## GOAL
Gather every line below that contains the word "pixels" and copy each one out in full.

— START DATA IN THIS EXERCISE —

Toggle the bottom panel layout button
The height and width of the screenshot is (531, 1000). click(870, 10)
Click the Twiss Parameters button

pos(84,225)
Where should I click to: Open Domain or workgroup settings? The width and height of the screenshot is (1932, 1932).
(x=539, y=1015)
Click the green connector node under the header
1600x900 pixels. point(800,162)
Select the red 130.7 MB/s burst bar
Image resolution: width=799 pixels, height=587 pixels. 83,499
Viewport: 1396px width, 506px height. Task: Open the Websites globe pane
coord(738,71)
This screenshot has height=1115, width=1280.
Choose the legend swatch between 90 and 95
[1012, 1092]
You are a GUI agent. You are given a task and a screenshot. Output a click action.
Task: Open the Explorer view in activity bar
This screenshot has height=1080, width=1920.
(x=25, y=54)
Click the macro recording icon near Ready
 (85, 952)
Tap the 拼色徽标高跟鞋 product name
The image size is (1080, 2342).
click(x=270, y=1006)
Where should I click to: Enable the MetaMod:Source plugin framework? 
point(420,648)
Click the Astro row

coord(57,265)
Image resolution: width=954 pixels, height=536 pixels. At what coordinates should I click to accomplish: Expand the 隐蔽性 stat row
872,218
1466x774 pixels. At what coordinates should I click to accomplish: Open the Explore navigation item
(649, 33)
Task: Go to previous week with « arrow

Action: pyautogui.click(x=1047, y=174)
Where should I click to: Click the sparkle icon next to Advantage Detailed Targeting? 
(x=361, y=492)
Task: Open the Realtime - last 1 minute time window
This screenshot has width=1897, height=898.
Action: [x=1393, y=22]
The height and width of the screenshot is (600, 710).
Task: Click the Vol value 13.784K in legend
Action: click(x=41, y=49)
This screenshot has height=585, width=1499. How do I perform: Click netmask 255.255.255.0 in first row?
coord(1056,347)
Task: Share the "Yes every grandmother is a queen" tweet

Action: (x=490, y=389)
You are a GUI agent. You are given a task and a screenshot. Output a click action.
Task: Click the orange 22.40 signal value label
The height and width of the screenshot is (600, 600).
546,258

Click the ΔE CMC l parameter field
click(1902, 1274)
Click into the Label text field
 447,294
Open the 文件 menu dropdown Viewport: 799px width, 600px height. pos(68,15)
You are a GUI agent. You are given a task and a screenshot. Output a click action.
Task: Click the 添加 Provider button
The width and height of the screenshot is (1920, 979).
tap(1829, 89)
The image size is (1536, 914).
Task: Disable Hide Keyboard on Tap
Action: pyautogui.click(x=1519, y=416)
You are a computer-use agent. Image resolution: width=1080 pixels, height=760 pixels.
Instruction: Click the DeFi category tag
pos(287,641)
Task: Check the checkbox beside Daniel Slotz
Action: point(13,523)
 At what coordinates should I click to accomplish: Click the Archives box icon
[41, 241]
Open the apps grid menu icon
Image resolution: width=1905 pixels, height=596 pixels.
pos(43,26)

— END DATA IN THIS EXERCISE —

## TASK SOLUTION
1600x900 pixels. point(800,162)
Image resolution: width=799 pixels, height=587 pixels. 83,499
Image resolution: width=954 pixels, height=536 pixels. At what coordinates should I click to accomplish: Expand the 隐蔽性 stat row
1466x774 pixels. At what coordinates should I click to accomplish: Open the Explore navigation item
You are a computer-use agent. Image resolution: width=1080 pixels, height=760 pixels.
Image resolution: width=1905 pixels, height=596 pixels.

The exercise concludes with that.